O posicionamento da sementeira mato-grossense nesse cenário é reforçado com o lançamento da Primepro Eco, a primeira semente de soja carbono zero do planeta. O coordenador da área de Tecnologia Agrícola da Petrovina Sementes e responsável pelo projeto de inventário de carbono, Pedro Mokfa, fala sobre o processo dentro da cadeia de produção de sementes para que o produto seja considerado neutro em relação à emissão de carbono: “Essa nova linha de sementes envolve todas as cultivares do portfólio que a empresa produz, o que é um avanço na tecnologia dessa linha. Adicionamos a sustentabilidade ao processo e, assim, realizamos o inventário de carbono, desde o plantio até o transporte, fazendo a descarbonização dessa semente com a mensuração de quanto se emite de CO2. Na sequência, promovemos o ressarcimento desse CO2 com a compra do crédito de carbono para deixá-la neutra”, destacou.
ZERANDO O CARBONO – Dentro da operação agrícola da Petrovina Sementes são registrados vários processos que emitem CO2, como, por exemplo, no plantio, na aplicação de nitrogenados, no uso de energia elétrica, na usina da UBS, na combustão de tratores, em caminhões e no transporte.

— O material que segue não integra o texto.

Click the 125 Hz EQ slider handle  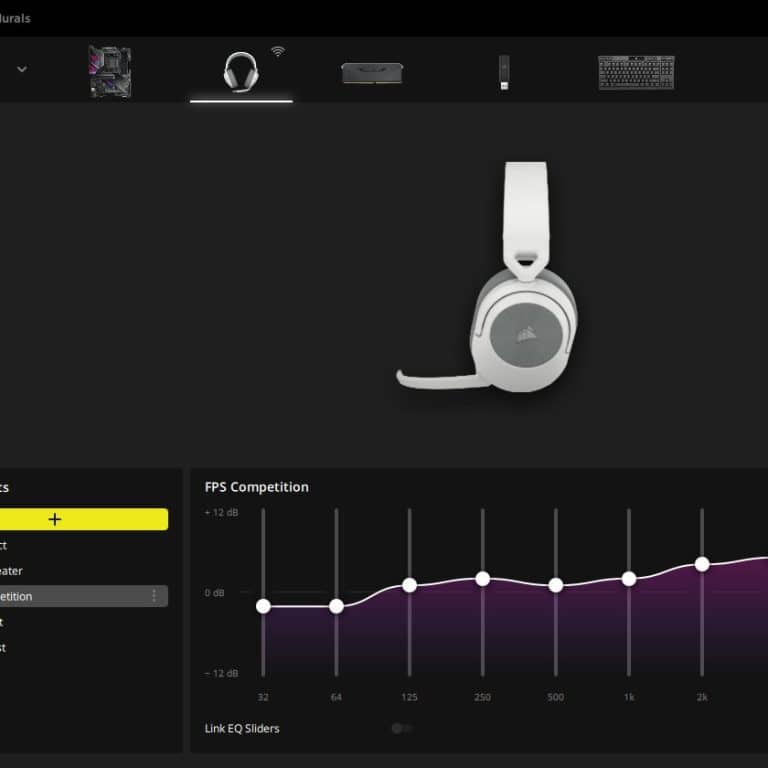[409, 585]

Com esse mapeamento, é realizado pela coordenação de Tecnologia Agrícola o inventário de carbono, mensurando tudo o que o grupo emite de carbono. No ano passado, para se ter uma ideia, a empresa emitiu 30.000 toneladas de CO2 em toda a operação. Nesse caso, a equipe rastreou apenas o ciclo da soja desde a chegada do produto, plantio, pulverização, colheita, transporte e armazenamento. Após isso, foi mensurado quanto de carbono foi emitido, chegando à métrica de que cada tonelada de sementes resultou em 300 quilos de CO2.
Com essa razão em mãos, a sementeira foi ao mercado e procurou um projeto com créditos de carbono, optando por um da Amazônia Legal voltado à conservação de florestas, promovendo a aquisição desses créditos. Com essa fase concluída, o próximo passo foi a compensação desse carbono, ou seja, toda a linha Primepro Eco recebeu 100% de créditos, zerando o carbono e concluindo o processo de descarbonização.